[V2 PATCH 2/3] kexec: Fix race between panic() and crash_kexec() called directly
Michal Hocko
mhocko at kernel.org
Mon Jul 27 07:55:06 PDT 2015
On Mon 27-07-15 10:58:50, Hidehiro Kawai wrote:
[...]
> @@ -1472,6 +1472,18 @@ void __weak crash_unmap_reserved_pages(void)
>
> void crash_kexec(struct pt_regs *regs)
> {
> + int old_cpu, this_cpu;
> +
> + /*
> + * `old_cpu == -1' means we are the first comer and crash_kexec()
> + * was called without entering panic().

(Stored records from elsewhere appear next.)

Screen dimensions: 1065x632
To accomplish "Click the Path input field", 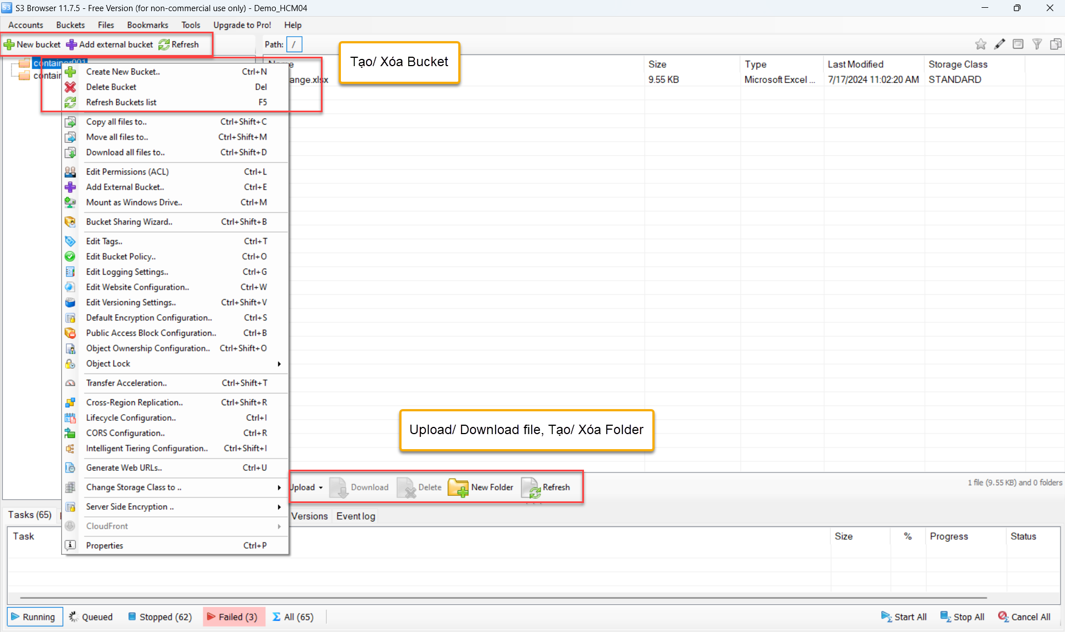I will point(294,44).
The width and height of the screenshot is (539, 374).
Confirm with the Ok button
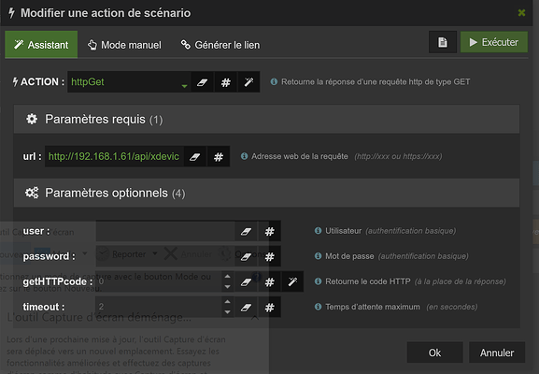coord(435,352)
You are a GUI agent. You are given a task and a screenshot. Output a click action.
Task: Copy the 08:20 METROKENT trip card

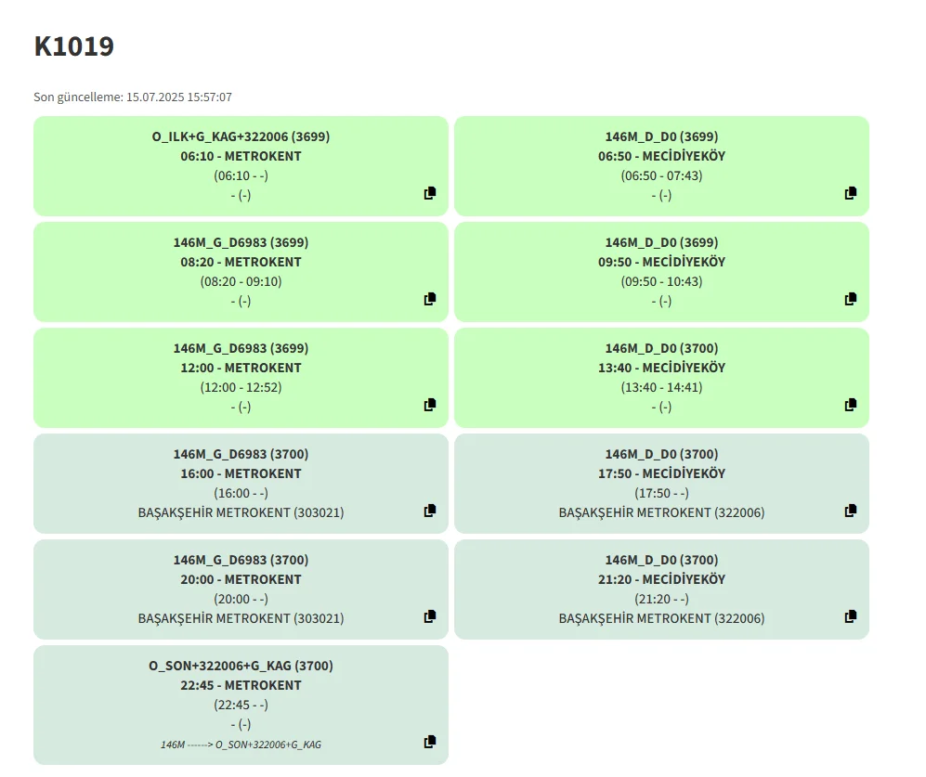point(430,299)
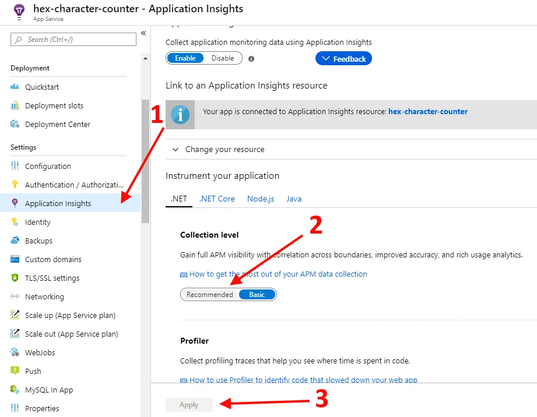
Task: Collapse the left sidebar with double chevron
Action: click(143, 34)
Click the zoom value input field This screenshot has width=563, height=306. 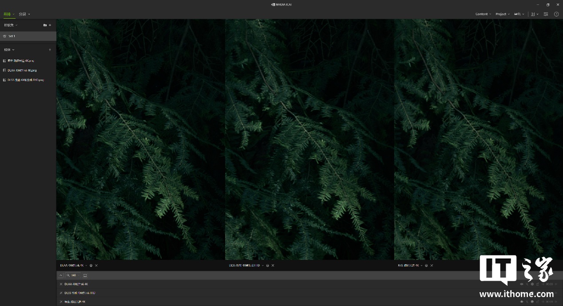pyautogui.click(x=74, y=275)
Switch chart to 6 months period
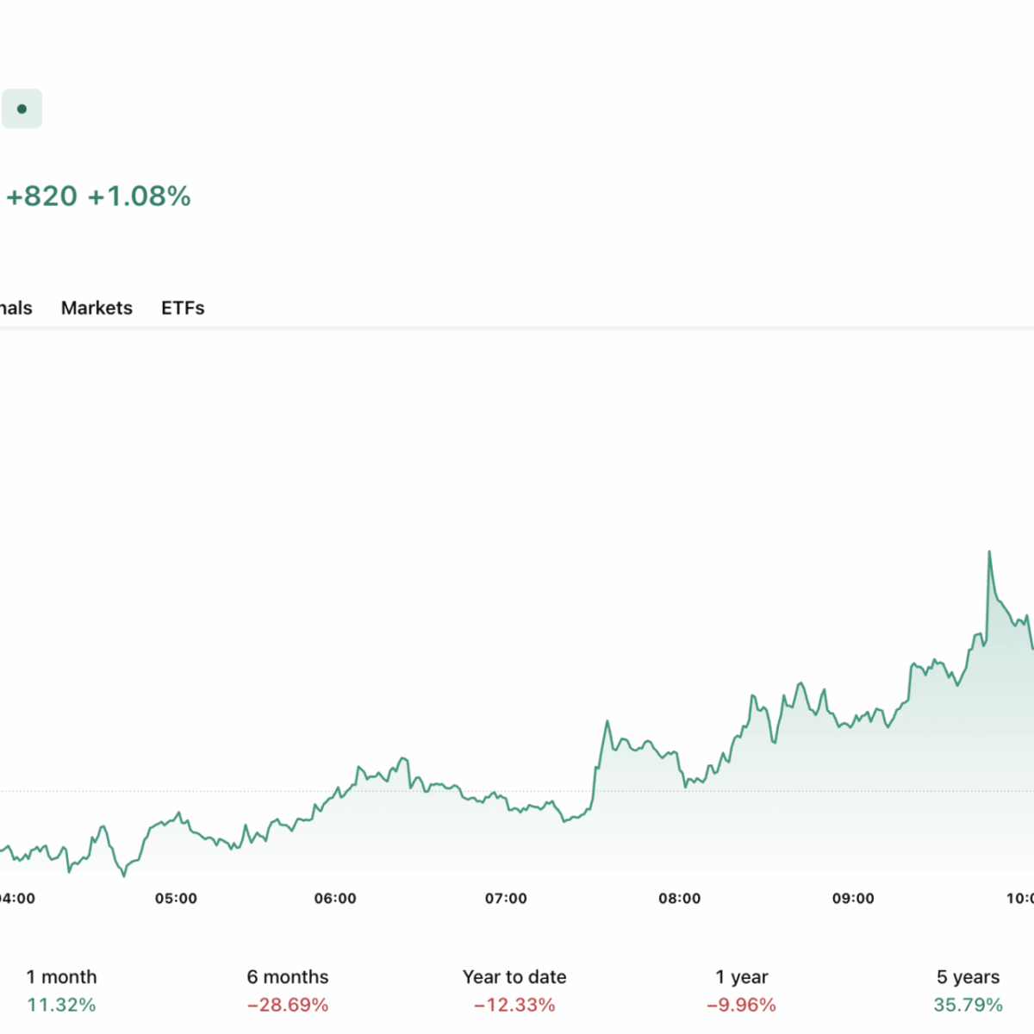This screenshot has width=1034, height=1034. (x=288, y=977)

> + * `old_cpu == this_cpu' means crash_kexec() was called from panic().
> + */
> + this_cpu = raw_smp_processor_id();
> + old_cpu = atomic_cmpxchg(&panicking_cpu, -1, this_cpu);
> + if (old_cpu != -1 && old_cpu != this_cpu)
> + return;
> +
> /* Take the kexec_mutex here to prevent sys_kexec_load
> * running on one cpu from replacing the crash kernel
> * we are using after a panic on a different cpu.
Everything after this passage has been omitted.